View Work Trips 1997 - 2004 on GregW's travel map.

“Another Mai Tai?” the bartender asks me. I am sitting at the bar in Trader Vics, Beverly Hills, California. The bar is in the front room of the restaurant attached to the Beverly Hills Hilton. The room is very dark with a long wooden bar. The bar is decorated with thatching, colored lights and pictures of the South Pacific, attempting to instill a feeling of being in Polynesia. Or at least, what people at the start of the space age thought Polynesia should look like. It is a sort of Gilligan’s Island version of Pacific austral islands, the type of place where women wear grass skirts and coconut bikinis, and where a witch doctor would appear wearing a giant 5 foot long masks.

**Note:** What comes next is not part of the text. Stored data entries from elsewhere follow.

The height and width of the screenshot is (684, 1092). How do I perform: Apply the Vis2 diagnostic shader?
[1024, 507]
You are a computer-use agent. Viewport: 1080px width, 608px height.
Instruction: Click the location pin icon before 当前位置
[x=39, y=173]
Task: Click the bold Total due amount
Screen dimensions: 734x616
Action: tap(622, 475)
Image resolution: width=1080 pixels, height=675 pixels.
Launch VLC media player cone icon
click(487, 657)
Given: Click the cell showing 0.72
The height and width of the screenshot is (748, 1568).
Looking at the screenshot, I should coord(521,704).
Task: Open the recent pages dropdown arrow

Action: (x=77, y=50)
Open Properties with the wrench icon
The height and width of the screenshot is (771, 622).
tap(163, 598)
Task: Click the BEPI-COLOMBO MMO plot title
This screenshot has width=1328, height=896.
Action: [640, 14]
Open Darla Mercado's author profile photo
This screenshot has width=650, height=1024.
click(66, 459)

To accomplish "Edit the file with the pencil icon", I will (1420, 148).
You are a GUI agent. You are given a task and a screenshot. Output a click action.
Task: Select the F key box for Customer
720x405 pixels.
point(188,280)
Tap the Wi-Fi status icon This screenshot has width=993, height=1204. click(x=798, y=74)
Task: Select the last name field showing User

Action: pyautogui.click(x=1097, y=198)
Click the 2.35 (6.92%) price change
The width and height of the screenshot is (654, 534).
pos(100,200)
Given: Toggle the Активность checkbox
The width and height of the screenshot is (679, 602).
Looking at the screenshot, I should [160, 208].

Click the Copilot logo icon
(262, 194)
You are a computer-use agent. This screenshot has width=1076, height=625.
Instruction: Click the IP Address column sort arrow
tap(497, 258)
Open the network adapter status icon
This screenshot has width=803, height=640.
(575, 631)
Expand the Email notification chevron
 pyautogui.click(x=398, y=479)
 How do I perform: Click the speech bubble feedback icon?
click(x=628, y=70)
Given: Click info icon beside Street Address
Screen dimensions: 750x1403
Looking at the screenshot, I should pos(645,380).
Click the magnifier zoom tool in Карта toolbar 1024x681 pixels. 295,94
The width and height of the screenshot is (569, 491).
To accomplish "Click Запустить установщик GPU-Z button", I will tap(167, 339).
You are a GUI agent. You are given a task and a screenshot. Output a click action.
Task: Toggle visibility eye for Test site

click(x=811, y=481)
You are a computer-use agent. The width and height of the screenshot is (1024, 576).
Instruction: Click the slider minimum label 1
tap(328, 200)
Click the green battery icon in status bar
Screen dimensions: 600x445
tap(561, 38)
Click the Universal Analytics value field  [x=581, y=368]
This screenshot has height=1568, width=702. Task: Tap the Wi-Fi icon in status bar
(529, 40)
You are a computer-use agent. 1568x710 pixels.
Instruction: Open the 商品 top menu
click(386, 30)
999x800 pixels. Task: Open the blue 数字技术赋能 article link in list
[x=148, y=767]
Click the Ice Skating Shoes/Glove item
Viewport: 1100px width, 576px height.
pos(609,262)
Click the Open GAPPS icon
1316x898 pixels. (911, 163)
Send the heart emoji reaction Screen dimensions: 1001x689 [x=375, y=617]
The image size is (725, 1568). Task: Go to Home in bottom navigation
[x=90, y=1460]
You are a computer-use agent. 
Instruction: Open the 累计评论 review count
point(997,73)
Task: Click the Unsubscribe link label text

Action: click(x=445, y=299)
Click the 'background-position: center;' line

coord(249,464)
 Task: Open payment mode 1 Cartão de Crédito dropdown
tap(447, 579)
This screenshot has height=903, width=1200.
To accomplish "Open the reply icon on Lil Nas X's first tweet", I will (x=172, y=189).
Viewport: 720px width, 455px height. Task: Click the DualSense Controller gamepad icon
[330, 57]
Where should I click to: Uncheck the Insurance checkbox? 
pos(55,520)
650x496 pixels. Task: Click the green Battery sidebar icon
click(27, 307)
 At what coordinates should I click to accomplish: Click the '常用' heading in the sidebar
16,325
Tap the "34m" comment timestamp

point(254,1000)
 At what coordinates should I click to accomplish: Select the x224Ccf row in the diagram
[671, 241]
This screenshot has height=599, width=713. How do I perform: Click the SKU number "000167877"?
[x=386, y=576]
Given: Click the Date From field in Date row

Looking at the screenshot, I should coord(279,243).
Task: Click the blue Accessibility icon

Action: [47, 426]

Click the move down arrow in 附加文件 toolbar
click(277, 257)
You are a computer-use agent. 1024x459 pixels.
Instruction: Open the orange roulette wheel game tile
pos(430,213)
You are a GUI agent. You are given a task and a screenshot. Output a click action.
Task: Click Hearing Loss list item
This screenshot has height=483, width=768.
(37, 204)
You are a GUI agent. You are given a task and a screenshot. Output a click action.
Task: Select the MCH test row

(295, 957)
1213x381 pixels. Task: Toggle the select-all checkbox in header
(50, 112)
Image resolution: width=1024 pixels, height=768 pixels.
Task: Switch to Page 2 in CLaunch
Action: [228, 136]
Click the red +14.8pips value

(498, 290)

I order another Mai Tai. The Mai Tai, invented at Trader Vics and described (on the Trader Vics website [www.tradervics.com]) as “the bracingly refreshing rum cocktail created at his Oakland restaurant in 1944 and introduced to the Hawaiian islands in the 1950s.” The drink comes in a tall glass with lots of ice and a stir stick topped with (what else) a Polynesian totem, rendered beautifully in brown plastic.

I wander outside, and am momentarily blinded by the sunlight. The bar was so dark, and without windows or clocks it was hard to determine if it was day or night. Getting outside, I am reminded that it is late in the day, around 7 o’clock, and the sun is low in the western sky. The air is warm and dry, a beautiful night for walk. I wander down Rodeo drive, looking into the windows of shops with impossibly expensive merchandise in the window.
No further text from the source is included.